Sitting peaceful on the ground should not be considered a provocation for retaliatory violence in any circumstance, nor should it provoke any sort of punitive attack by an institution sworn to serve and protect the civilian population. The way I see it, the police themselves came into the park simply to remove students who were peacefully assembling there, and instigated the violence by threatening the students with the use of force, chemical agents, and arrests. To me, events like these show what the police are really there to protect, property rights, not people.

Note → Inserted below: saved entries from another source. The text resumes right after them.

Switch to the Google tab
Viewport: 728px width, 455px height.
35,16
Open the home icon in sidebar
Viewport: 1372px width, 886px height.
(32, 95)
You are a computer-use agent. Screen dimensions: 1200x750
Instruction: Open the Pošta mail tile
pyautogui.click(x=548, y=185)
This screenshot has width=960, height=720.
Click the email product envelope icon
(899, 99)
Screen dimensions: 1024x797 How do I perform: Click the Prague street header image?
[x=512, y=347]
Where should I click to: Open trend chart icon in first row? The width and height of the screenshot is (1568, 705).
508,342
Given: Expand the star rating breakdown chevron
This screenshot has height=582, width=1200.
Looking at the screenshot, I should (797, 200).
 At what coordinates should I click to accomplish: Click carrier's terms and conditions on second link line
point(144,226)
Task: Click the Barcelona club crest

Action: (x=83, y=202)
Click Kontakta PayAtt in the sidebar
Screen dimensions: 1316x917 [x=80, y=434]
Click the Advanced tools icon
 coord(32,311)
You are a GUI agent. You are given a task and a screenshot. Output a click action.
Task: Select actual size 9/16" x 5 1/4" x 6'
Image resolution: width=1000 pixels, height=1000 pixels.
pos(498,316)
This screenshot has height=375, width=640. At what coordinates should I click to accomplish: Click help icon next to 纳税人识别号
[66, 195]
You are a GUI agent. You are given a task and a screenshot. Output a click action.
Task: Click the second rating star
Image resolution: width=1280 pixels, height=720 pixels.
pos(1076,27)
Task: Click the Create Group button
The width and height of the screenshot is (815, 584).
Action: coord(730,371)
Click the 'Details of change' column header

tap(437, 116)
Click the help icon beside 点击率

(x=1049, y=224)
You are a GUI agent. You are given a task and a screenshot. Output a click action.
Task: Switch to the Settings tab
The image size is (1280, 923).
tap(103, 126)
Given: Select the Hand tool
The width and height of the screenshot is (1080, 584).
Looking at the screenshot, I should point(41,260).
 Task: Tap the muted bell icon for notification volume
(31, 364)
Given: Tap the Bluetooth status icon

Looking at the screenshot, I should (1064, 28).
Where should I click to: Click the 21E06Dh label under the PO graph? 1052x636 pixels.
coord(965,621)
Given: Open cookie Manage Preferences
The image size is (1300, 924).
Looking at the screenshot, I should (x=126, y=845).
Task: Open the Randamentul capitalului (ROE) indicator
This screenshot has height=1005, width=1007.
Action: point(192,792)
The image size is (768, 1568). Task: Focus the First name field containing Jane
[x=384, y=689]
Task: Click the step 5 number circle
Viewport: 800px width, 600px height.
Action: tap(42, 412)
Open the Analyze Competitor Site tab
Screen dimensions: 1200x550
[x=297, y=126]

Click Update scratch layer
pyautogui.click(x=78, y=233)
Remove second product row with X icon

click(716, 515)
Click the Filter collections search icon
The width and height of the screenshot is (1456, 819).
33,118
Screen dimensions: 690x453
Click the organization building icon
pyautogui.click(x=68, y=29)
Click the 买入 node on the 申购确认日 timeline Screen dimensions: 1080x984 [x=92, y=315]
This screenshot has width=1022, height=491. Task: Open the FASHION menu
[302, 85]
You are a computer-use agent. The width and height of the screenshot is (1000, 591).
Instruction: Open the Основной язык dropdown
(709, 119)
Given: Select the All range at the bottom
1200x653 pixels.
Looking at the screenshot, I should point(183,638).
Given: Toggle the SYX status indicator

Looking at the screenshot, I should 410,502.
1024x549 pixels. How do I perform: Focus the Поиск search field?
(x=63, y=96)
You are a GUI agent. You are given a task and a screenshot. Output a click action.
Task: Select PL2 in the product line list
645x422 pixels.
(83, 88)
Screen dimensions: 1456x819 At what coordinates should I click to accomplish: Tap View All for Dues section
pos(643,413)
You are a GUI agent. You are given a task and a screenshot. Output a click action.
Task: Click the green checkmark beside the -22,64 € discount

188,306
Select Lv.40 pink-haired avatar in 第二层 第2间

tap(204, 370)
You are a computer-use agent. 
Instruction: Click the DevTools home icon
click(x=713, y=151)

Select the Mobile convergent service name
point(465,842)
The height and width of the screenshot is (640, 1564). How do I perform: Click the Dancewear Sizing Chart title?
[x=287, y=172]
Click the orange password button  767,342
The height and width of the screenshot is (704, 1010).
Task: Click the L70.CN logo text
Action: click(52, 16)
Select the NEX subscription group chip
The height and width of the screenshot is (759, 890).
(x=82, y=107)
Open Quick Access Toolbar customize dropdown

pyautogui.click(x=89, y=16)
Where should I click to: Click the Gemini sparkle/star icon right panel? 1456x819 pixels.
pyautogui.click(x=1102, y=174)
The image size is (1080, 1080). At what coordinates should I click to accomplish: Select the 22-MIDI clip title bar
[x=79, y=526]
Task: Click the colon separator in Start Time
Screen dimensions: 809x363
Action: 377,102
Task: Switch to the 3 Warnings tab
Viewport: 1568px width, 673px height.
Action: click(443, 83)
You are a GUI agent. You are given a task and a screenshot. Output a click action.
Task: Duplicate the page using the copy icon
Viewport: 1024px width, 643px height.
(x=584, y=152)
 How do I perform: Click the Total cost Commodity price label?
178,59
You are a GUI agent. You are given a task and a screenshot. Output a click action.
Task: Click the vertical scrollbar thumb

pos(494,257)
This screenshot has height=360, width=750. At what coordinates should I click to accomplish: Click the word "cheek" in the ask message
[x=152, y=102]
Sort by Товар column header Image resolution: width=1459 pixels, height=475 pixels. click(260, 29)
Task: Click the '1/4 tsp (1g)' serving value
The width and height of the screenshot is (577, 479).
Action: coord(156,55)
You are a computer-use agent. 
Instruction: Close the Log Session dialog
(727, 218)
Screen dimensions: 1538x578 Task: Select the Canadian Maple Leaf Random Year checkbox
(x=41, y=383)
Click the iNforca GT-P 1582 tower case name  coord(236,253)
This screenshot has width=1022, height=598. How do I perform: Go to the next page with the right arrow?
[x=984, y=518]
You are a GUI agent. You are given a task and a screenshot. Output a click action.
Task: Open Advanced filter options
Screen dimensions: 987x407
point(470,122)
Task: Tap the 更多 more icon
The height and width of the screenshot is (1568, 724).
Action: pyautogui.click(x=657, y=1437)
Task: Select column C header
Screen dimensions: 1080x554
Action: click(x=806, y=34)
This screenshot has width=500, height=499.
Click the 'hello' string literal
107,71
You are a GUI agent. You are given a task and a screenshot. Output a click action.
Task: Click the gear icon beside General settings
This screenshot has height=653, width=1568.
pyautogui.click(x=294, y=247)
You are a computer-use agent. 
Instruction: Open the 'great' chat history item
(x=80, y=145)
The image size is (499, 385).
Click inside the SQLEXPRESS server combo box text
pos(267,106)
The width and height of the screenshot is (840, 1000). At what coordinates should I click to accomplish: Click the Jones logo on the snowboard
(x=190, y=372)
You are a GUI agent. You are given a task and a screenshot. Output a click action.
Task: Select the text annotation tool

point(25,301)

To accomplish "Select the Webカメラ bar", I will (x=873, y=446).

Unfortunately, under our current system, the state has a monopoly on violence, and property rights trump human rights. I can see both sides (as I have friends who are police officers and I know many of them are just 'doing their job'), but I only agree with one—the one without riot gear, of course.
Tazers should also be closer to a last resort. I think weapons make police intellectually lazy. They don't have to think about how to defuse a situation tactically. All they have to do is pull out their weapon of choice.
And what happened to Debs in the end? Did he get a lawyer?
http://bastardlogic.wordpress.com/2011/11/27/the-troubling-truth-about-naomi-wolfs-dhsows-hype/
http://www.examiner.com/top-news-in-minneapolis/homeland-security-role-occupy-crackdowns-limited-says-agency
http://crooksandliars.com/karoli/shocking-truth-about-factless-assertions
http://www.alternet.org/occupywallst/153300/occupy_crackdowns:_naomi_wolf's_response_to_my_critique_largely_evades_the_issue_at_hand/
And it's not necessarily a conspiracy. It's Homeland Security doing what they see to be their job, and maybe some police depts. getting carried away with the weaponry. I don't know, let's wait and see what further research uncovers. Like Jason's tape showed, maybe the media reports haven't been giving us the whole story. Maybe it's not at all what we think it is. Maybe it's "none of the above".
Avoid a scandal? What scandal? There was a scandal to cover up? I must've missed something. The interesting thing about the UC Davis video was that the students were allowed to continue protesting. That's what it looked like to me. Police were there to run campers off university property.
Corporate power really seemed to care during that WTO-related protest in Seattle, whatever that was, years ago. But the protest got unruly, too, as I recall.
I've seen remarkably kindly police. There are all kinds. Where is our police member in this discussion?